Kolaborasi melalui teknologi

Kolaborasi melalui teknologi dapat meningkatkan interaksi, keterlibatan, keterampilan belajar dan berpikir, di samping meningkatkan fleksibilitas dan  keragaman pengalaman pendidikan. Kolaborasi yang didukung teknologi dapat meningkatkan kesadaran akan tantangan global dan mengembangkan pemahaman mereka tentang budaya lain.

Pendidik dan pembuat kebijakan harus mempertimbangkan teknologi sebagai cara untuk meningkatkan pembelajaran kolaboratif - termasuk jarak jauh dan antara budaya yang berbeda. Pembuat kebijakan dapat memfasilitasi proses ini dengan menciptakan platform untuk kolaborasi internasional antara sekolah, kelas, guru dan siswa. Kolaborasi dapat didukung oleh alat-alat seperti seperti komputasi awan, konferensi video, atau platform online. Teknologi baru memungkinkan untuk komunikasi real-time membuat kolaborasi internasional jauh lebih mudah daripada di masa lalu.
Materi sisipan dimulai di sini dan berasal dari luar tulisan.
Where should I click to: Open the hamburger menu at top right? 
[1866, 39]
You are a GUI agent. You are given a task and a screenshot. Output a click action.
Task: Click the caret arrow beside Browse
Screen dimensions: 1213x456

Dalam kolaborasi berbasis teknologi, siswa bekerja bersama (dalam kelompok) dan/atau berinteraksi satu sama lain untuk meningkatkan pembelajaran mereka dengan bantuan berbagai teknologi (Resta dan Laferriere, 2007; Zhu, 2012) – seringkali dengan fasilitasi dari guru (Resta dan Laferriere, 2007). Ketika dikombinasikan dengan pendekatan pembelajaran lainnya, kolaborasi menggunakan teknologi dapat membentuk bagian dari pembelajaran berbasis proyek atau masalah atau melengkapi pembelajaran tatap muka (Resta dan Laferriere, 2007). Model kolaborasi yang didukung teknologi mungkin menyertakan fitur penilaian bawaan dengan mempertimbangkan juga kinerja tim dan/atau kegiatan kolaboratif (Zhu, 2012).

Daftar Pustaka

  • Clark, C.Ruth & Mayer Richard E. (2016). E-Leaning and the Science of Instruction "Proven Guidelines for Consumers and Designers of Multimedia Learning Fourth Edition". New Jersey:Wiley & Sons
  • OECD (2016), Innovating Education and Educating for Innovation: The Power of Digital Technologies and Skills, OECD Publishing, Paris
  • Huang, Ronghuai, Spector, J. Michael & Yang, Junfeng. 2019. Educational Technology A Primer for the 21st Century. Springer Nature : Singapure Pte Ltd.